[WORK ITEM] Among the entries below, one stretch runs from the line that contains "Click Bitfinex's outflow bar indicator" through the line that contains "This screenshot has width=1440, height=874.". Repeat that stretch exactly, ends included, and only that.

• • • • • • •

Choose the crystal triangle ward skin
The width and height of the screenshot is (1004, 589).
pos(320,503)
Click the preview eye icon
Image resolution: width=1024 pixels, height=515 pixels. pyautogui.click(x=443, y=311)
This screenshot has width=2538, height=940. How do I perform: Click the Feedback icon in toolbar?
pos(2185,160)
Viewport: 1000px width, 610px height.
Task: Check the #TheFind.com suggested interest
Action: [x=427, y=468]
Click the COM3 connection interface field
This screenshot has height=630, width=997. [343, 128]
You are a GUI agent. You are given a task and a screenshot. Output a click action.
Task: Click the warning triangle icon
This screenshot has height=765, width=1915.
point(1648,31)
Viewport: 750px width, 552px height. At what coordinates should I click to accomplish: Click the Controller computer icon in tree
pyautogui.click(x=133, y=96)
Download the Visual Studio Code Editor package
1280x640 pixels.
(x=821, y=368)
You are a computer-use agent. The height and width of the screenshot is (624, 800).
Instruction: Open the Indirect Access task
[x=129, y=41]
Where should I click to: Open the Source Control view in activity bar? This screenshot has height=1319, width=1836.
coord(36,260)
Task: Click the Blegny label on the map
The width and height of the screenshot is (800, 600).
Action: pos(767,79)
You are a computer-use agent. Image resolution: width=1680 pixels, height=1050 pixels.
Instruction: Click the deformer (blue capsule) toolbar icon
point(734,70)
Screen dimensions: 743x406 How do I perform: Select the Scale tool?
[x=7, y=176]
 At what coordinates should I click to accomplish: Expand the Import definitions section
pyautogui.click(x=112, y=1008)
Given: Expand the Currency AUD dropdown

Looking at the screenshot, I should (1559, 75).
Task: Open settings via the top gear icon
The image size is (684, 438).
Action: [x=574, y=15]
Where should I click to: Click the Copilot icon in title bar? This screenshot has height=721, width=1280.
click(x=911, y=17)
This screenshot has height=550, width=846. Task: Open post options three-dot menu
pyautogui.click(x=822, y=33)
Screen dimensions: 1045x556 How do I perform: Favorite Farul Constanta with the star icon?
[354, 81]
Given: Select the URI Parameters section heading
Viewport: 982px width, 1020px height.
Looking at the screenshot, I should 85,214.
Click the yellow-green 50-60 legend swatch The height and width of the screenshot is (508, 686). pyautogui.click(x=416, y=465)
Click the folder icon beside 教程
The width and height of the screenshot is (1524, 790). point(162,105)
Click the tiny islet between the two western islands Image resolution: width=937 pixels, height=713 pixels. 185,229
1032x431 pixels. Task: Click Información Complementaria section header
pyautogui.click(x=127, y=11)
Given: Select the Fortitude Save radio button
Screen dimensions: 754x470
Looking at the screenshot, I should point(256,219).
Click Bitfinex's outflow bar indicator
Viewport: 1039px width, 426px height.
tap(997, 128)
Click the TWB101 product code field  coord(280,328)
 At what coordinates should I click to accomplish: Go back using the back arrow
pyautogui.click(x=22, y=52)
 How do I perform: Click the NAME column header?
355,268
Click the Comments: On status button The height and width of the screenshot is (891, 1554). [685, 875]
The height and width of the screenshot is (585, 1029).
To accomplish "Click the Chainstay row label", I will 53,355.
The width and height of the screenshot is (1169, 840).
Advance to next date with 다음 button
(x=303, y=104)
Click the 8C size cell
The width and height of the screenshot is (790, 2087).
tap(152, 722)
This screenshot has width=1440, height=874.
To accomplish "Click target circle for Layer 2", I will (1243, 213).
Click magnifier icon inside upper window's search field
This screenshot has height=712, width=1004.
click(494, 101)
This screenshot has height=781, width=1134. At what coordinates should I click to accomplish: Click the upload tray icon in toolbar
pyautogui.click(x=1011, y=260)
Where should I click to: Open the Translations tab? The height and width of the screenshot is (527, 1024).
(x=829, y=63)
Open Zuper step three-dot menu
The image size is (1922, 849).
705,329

• • • • • • •

[YOUR RESPONSE]
Click Bitfinex's outflow bar indicator
Viewport: 1039px width, 426px height.
tap(997, 128)
Click the TWB101 product code field  coord(280,328)
 At what coordinates should I click to accomplish: Go back using the back arrow
pyautogui.click(x=22, y=52)
 How do I perform: Click the NAME column header?
355,268
Click the Comments: On status button The height and width of the screenshot is (891, 1554). [685, 875]
The height and width of the screenshot is (585, 1029).
To accomplish "Click the Chainstay row label", I will 53,355.
The width and height of the screenshot is (1169, 840).
Advance to next date with 다음 button
(x=303, y=104)
Click the 8C size cell
The width and height of the screenshot is (790, 2087).
tap(152, 722)
This screenshot has width=1440, height=874.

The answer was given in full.